A very inspirational day of browsing the Web

Found a lot of good sites on Mozilla’s implementation of the DOM. Something, with lots of good examples, that was very hard for me to find a few months ago.

Now, after nearly a year’s procrastination, I can finally start giving real examples of accessible DHTML that is DOM complient.

I found other interesting stuff too which caused me to revise one of my earlier entries about site icons.

And I’ve thought of a few things I need to tweak Greymatter so that it generates XHTML compliant markup.

Much to do. Much to do.

But first spaghetti, then sleep, then work.

Posted in Webmastering | 3 Comments

And it's not even a very interesting prime at that

According to United States law, certain prime numbers are illegal.

Posted in Science and Engineering | Comments Off on And it's not even a very interesting prime at that

Neat little single panel Web comic I found.

What I need is some more commentary on this site. Hmm. Maybe I should have two sites. A personal site and professional site. Have to think about that.

Anyway, in the spirit of Gary Larson, B Kliban and Gahan Wilson is The Parking Lot is Full. PLIF explains why the afterlife is overrated and Christmas presents involving severely distorted spacetime.

Posted in Miscellaneous | Comments Off on Neat little single panel Web comic I found.

Artificial life was just a phrase twenty years ago.

This article is a little old but I didn’t have my journal script in place then. Still, it’s interesting and it’s early in the morning (a little insomnia) so I decided to point to it.

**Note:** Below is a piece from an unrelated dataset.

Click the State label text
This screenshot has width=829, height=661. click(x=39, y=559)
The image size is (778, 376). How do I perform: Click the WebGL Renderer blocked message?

Basically biologists and bio-engineers are getting to the point where they’ll be able to build a virus entirely from scratch. And they are already thinking about what it will take to build artificial bacteria from scratch.

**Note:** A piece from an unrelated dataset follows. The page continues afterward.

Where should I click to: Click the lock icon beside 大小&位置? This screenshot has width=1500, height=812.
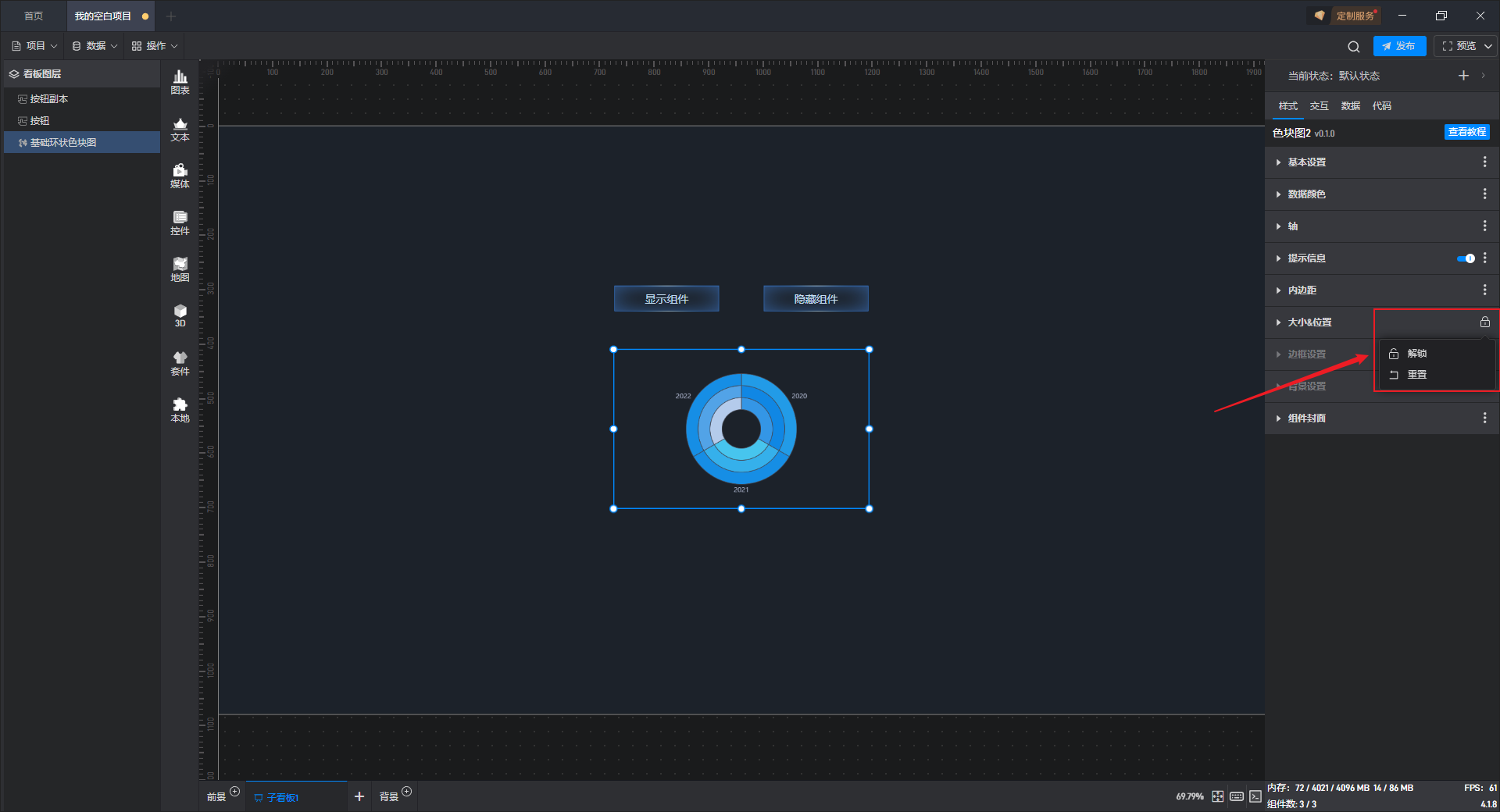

Posted in Science and Engineering | Comments Off on Artificial life was just a phrase twenty years ago.

You learn somethin' new everyday

Even in HTML. I consider myself pretty experienced with this stuff but today I found something about the BASE element that I didn’t know before. I found this striking because I have a lot of internal links in my journal posts and, until now, I had to mark them as absolute URLs to keep them from breaking as Greymatter archived the posts. Using BASE will help me to keep them as relative URLs. Nice. Thanks Marshy!

Posted in Webmastering | 1 Comment

Some weird links sent to me by friends

Mr. Gamut sent me a story about a boyscout who tried to build a breeder reactor in his mother’s backyard shed.

Lord Odinmank sent me the result of using Lego to pry into secrets humanity was not meant to know.

I found a story about some nerds from IBM and Cambridge University who managed to coax carbon nanotubes to grow in coherent, extremely pure, crystals–more shades of nano.

For better or worse, humans love to tinker.

Posted in Miscellaneous | Comments Off on Some weird links sent to me by friends

Robots and Page Design

MEMS are miniature (centimeter sized) or microscopic (micron sized) robots and machines. MEMS technology can also be thought of as proto-nanotech because many of the control and software issues faced by MEMS engineers are very similar to those that will be faced by nanotech engineers.

Browsing Memepool, I came across these rather interesting robots developed by MIT and Sandia Labs.

Oh, and I also found this rather interesting article about content oriented page design over at RobotWisdom.

Posted in Webmastering | Comments Off on Robots and Page Design

Ban the use of tables for layout!

Dotfile brings us, by way of A List Apart, this list of sites that don’t use tables for layout. Farlops Industries has been free of layout tables since late 1998. The ranks of CSS-only page designers are finally growing! Progress is being made comrades!

Web Nouveau also has a more extensive list of sites free of layout tables.

Addendum (6-19-03): Donimo’s list of sites without layout tables mysteriously disappeared many months ago. I have since replaced the link with Meryl’s list, which carries on the tradition.

Posted in Webmastering | 2 Comments

Foreshadowings of Nano?

Scientists in Tennessee have genetically engineered microcrobes to function like logic components in computer circuits.

Now if they can just get them to work in colonies with specialized bacteria doing different functions, then we’d be getting somewhere.

Posted in Science and Engineering | 2 Comments

Is civilization speeding up?

I read James Gleick‘s Faster: The Acceleration of Just About Everything nearly a year ago and today I came across a skeptical review of a book with, in my mind, a similar theme.

Is technical progress accelerating? An odd question to ask in this economic correction. The transhumanists and extropians think so. It is true that are there are more scientists, technicians (craftspeople) and engineers alive now than at any time before the XIX century.

Posted in The Future | Comments Off on Is civilization speeding up?